We prove: in every infinite sequence $T_1,T_2,\dots$ there exist $j<k$ with $T_j \subseteq T_k$.
Step 1. Induction on number of vertices
Let $P(n)$ be the statement: there is no infinite bad sequence of trees all of which have at most $n$ vertices.
We prove $P(n)$ for all $n$ by induction.
For $n=1$, there is only one tree (a single vertex), so any infinite sequence contains repetitions, hence an embedding holds. So $P(1)$ is true.
Assume $P(m)$ holds for all $m<n$. We prove $P(n)$.
Step 2. Reduce to trees of maximal size $n$
Assume for contradiction that there is an infinite bad sequence $(T_i)$ with all $T_i$ having at most $n$ vertices.
Let $n$ be minimal such that infinitely many terms of the sequence have size $n$. Pass to the subsequence $S_1,S_2,\dots$ consisting of all trees of size exactly $n$. This subsequence is still infinite and bad.
So it suffices to consider an infinite bad sequence where every tree has exactly $n$ vertices.
Step 3. Represent trees as sequences over smaller trees
Each tree $S_i$ has root with ordered children
$$ S_i = (A_{i,1},A_{i,2},\dots,A_{i,m_i}), $$
where each $A_{i,j}$ is a subtree of strictly smaller size than $n$. Hence every $A_{i,j}$ has at most $n-1$ vertices.

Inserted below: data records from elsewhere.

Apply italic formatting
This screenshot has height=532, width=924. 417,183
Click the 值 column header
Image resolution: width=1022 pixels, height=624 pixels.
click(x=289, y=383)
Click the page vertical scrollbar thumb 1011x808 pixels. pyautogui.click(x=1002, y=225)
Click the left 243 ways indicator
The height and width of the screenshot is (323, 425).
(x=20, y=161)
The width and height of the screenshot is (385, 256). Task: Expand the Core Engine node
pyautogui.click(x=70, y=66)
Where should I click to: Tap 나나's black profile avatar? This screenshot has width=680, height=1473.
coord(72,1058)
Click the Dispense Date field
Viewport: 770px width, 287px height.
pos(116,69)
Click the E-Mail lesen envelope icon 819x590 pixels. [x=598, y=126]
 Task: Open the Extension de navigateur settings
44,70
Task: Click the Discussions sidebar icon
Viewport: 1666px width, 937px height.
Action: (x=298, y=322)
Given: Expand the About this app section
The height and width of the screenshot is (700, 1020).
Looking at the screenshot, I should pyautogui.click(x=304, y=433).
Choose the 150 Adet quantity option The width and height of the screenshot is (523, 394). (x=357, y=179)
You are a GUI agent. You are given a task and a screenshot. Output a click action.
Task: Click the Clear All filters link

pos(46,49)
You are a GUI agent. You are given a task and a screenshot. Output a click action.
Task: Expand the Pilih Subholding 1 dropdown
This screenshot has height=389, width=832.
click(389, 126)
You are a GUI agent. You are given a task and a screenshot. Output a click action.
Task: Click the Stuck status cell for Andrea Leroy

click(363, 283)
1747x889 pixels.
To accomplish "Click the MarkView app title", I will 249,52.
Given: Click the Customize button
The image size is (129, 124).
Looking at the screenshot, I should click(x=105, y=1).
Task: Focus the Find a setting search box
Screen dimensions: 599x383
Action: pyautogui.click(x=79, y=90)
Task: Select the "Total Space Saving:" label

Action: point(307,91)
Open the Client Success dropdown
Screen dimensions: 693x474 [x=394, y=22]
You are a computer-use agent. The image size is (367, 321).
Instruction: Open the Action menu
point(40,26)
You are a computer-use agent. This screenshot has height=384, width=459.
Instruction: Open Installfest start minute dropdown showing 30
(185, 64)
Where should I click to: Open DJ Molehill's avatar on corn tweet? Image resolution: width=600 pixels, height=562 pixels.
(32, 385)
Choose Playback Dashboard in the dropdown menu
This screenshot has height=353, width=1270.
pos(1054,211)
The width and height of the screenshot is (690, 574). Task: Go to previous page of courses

Let $\mathcal{T}_{<n}$ be the set of all trees with fewer than $n$ vertices.
By the induction hypothesis $P(n-1)$, the set $\mathcal{T}_{<n}$ is a well-quasi-order under $\subseteq$.
Thus each $S_i$ can be viewed as a finite sequence (a word)
$$ S_i \equiv (A_{i,1},\dots,A_{i,m_i}) $$
over the alphabet $\mathcal{T}_{<n}$, equipped with the wqo $\subseteq$.
Step 4. Apply Higman’s lemma
We use Higman’s lemma:
If a set $X$ is well-quasi-ordered, then the set of finite sequences over $X$ is also well-quasi-ordered under the subsequence embedding order (respecting the order in the sequence).
Apply this to $X = \mathcal{T}_{<n}$. Then the set of finite sequences of trees of size $<n$ is a wqo.
Therefore the sequence $S_1,S_2,\dots$, viewed as words over $X$, cannot be bad. Hence there exist $j<k$ such that $S_j$ embeds into $S_k$ as sequences: there exists a strictly increasing map
$$ f : {1,\dots,m_j} \to {1,\dots,m_k} $$
such that for all $t$,
$$ A_{j,t} \subseteq A_{k,f(t)}. $$
Step 5. Lift sequence embedding to tree embedding
We now verify that this implies tree embedding.
Since each matched pair of subtrees satisfies
$$ A_{j,t} \subseteq A_{k,f(t)}, $$
we can recursively combine these embeddings under the root. The increasing map $f$ preserves the left-to-right order of children, so the root of $S_j$ maps to the root of $S_k$, and each subtree embeds into a corresponding subtree in order.
Thus $S_j \subseteq S_k$ as ordered trees.
This contradicts that the sequence was bad.
Step 6. Completion of induction
We have shown that no bad sequence exists for trees of size $n$, assuming the same for smaller sizes. Therefore $P(n)$ holds for all $n$.
Step 7. Conclusion
For any infinite sequence of finite ordered trees $T_1,T_2,\dots$, choose $n$ large enough so that infinitely many terms have size at most $n$. Applying $P(n)$ to that subsequence yields $j<k$ with
$$ T_j \subseteq T_k. $$
Hence every infinite sequence of finite ordered trees contains an embedded pair. ∎